In one corner is Marsha McKie, the widow of Mustang’s co-founder. She’s fighting to retain title to property she wants to turn into a family-friendly rest stop with an RV park and playground.
In the other is Thomas Sinclair, the strip club operator who some Mustang residents fear plans to turn the town over to more adult entertainment businesses. His attorney, Marty Price, downplays that prospect. “There’s a lot of potential for that property for a lot of things,” that don’t necessarily involve nude, dancing women, said Price.
Still, a wary City Council last year banned new sexually oriented businesses and protested the Mustang Club’s application for a liquor license.
Arnett concedes that creating obstacles for new commerce may not have been the smartest move in a near-bankrupt town with just one source of tax revenue -- Sinclair’s all-nude club. “We may have shot ourselves in the foot, but it seemed like the right thing to do,” he said.
Mustang began as a moneymaking venture in the 1970s, cooked up by Dallas lawyer William McKie and a business partner who saw a pent-up demand for liquor. One of their first steps was to boost the population of the Mustang Mobile Home Park, then in an unincorporated area of Navarro County.
About 200 people became residents, some lured by the promise of free rent. In April 1973, Mustang voters approved an initiative to incorporate as a “wet” town.
Before long, people who had been making a 60-mile beer run to Dallas were lining up in Mustang at The Gusher -- a liquor store so popular that when it burned down in 1975, a temporary building was up by day’s end. Outside of Little Scholtz’s beer garden, students from Navarro College, in nearby Corsicana, partied at picnic tables set near a catfish pond.
Water bills and other town expenses were largely paid with money collected from the lease of two buildings on the property.
But as liquor became more easily available elsewhere, sales dropped and Mustang fell into disrepair. In December 2004, Sinclair signed a lease for the now-defunct Mustang Club and the building he turned into Wispers.
The following year, Sinclair agreed to buy the town for $600,000 from the McKies. A lawsuit Sinclair brought against the sellers delayed the sale though, and William McKie died in November 2005 before the transaction was completed.
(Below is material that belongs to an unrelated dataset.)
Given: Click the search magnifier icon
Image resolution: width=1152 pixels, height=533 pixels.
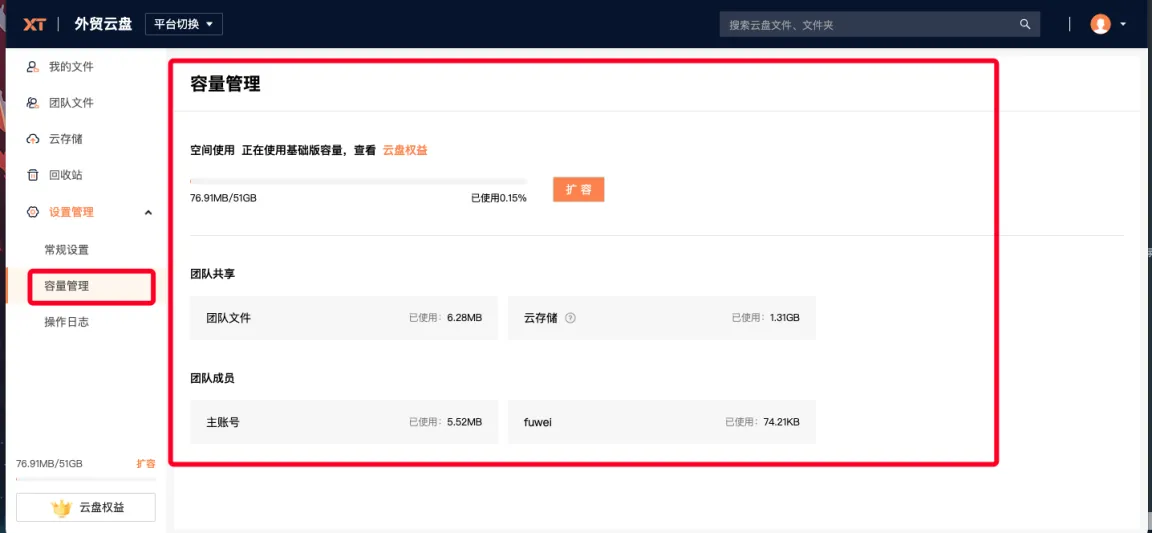Looking at the screenshot, I should coord(1025,24).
His widow, Marsha McKie, is challenging the validity of Sinclair’s purchase contract, and says she doesn’t want one of her husband’s legacies turned over to a purveyor of adult entertainment. “I didn’t want to drive by there and see he’s put up more strip clubs. If I lose, at least I’ll know I tried,” said McKie, a real estate agent in Corsicana.
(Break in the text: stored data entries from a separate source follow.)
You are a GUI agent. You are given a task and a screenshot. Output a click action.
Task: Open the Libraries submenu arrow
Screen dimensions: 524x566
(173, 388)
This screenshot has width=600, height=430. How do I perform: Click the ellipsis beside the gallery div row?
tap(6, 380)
People in nearby communities are watching developments in Mustang with interest. Though beer may be sold freely across the county now, this is still a conservative Christian stronghold. Fifteen miles down the road, a billboard near an adult video store reads: “Please! Stop the Porn and Be Reborn.”
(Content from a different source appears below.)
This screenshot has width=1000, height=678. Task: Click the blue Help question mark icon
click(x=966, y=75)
A strip club doesn’t look natural among the churches and grazing cows, said Angus resident Betty McCain, 74. “No one around here likes seeing that out there,” McCain said. “An all-nude club isn’t a good reflection from this area, it makes it look trashy. I wish it was gone.”
Some don’t care who owns the town as long as their lives aren’t disrupted. “You really can’t do anything about it, just wait and see what happens,” shrugged Eric Adams, standing in one of the town’s two dirt streets.
But Arnett worries that a new owner may evict everyone. “There are children here. I don’t want anything to happen to where everyone has to uproot and relocate,” he said.
Residents have no say in who owns the town, but Mustang’s four-member City Council -- which meets monthly in someone’s trailer, or occasionally in the street is trying to raise money for improvements. A website (www.friendsofmustangtexas.com) explains their predicament and appeals for donations (“Help us make history!”). About $800 has been collected, Arnett said.
However the lawsuit is decided, Mustang after years of decay has a chance to rebound, City Councilman Danny Parker said. “I’d like to see people coming back here to live. I think this could be a pretty good little community,” he said.